I still have a few server instances on Ubuntu, but I'm moving them to straight Debian or arch when they need major upgrades.

Looks perfectly aligned with corporate and especially government IT practices. There the user is by far not the owner.
So if Ubuntu is pivoting hard into big corporate/govt

Who’s the new big community desktop distro?

No idea! Debian proper? Fedora? Nix? Arch?..

(I personally run a relatively niche distro, https://voidlinux.org/)

Void's great although definitely for the tinker crowd (like arch was), debian seems like the better community choice
Arch
The transition from Ubuntu to Debian is about as simple as it gets, since Ubuntu derives much of their base from Debian..
As someone said, "Ubuntu is Debian-based like milk is grass-based" :)

But certainly the bulk of the tools must be familiar.

Perhaps not exactly 'community distro', but Fedora is genuinely a joy to use.
Linux Mint of course
But even in those environments, Canonical isn't the owner.
Hard pass. I'm slowly been dumping Ubuntu due to the force snaps down your throat strategy they have. Still irritated I have to jump through hoops to get Firefox without a snap.
Meanwhile my mom just asked me to switch her Dell to her favorite linux mint flavour and the key enrollment was literally 3 key presses plus the password away.
Oops, I tried to install the nvidia drivers, but it doesn't seem to have worked.

I got a weird screen during the process, pretty sure it was blue, and the default option was 'continue boot' which I selected, I think maybe it was the 'BIOS' ?

I couldn't google what to do while at that screen, or screenshot it either, for some reason.

I've tried uninstalling then reinstalling the drivers, but that hasn't made the mystery screen to come up again, and hasn't fixed my problem.

I will now go and research a fix, but as a newbie I don't know keywords like 'mok enrolment' or 'mokutil' or 'dkms' or 'secure boot' or 'shim' because WTF do those even mean?

Go ahead and try searching, see how long it takes you to find the command you need to run when you don't know any of those terms, or even that the problem is secure boot related.

Meanwhile, the BIOS with its 'secure boot on/off' switch is available every single boot.

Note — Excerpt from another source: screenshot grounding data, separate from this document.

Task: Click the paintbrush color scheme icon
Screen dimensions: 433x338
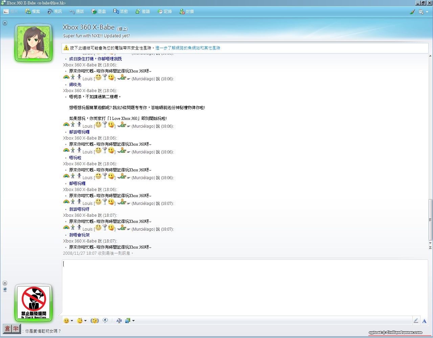Action: point(412,12)
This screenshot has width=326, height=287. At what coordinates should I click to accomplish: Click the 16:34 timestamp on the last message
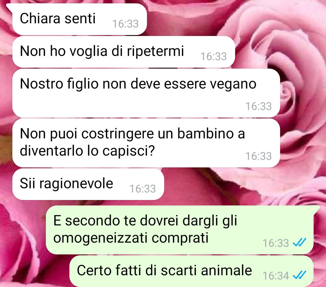click(276, 276)
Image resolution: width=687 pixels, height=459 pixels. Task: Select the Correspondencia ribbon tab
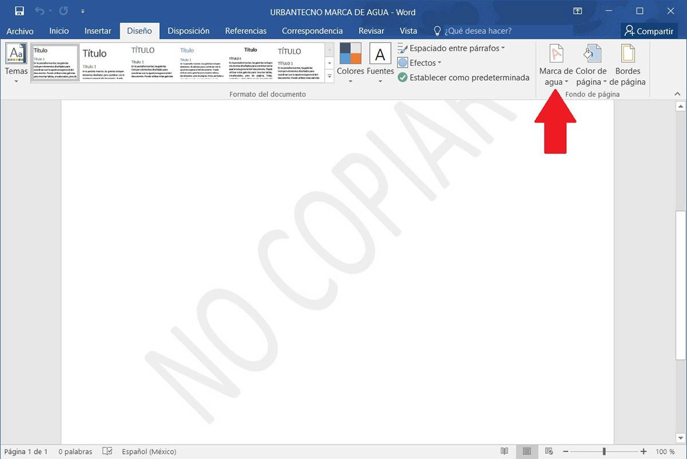[311, 31]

> the key enrollment was literally 3 key presses plus the password away

If you don't count the 8+ character password you have to enter three times, maybe.

Most laptops don't have nvidia cards. And none of those issues you're talking about occurred. She's been a happy linux mint user for more than 5 years. I was just trying to get her off her old ultramobile celeron laptop and she refused to use the new one until I ran the mint installer. For me the biggest challenge was figuring out whether to install the Mate or Cinnamon version.

It asked me for an 8 character password during install, rebooted, i entered enroll existing key. I entered the password and then continued the install, that was it. Runs like a charm, boots like a charm.

She's over 70 and she absolutely loathes the random software that various windows things try to install, or the antivirus sneaks in with the next update and stuff like that.

She just browses the web, streams stuff and wants to make sure she can screencapture the streams she watches. Turns out for that use case Thunderbird is also quite good and to my surprise the google 2FA oauth phone login makes it really easy for her to log in to google. I still remember the times when I would have to reset her google password for her.

Not to dismiss your experience, but I think for a lot of basic users it works really well.

That's disappointing, but not surprising.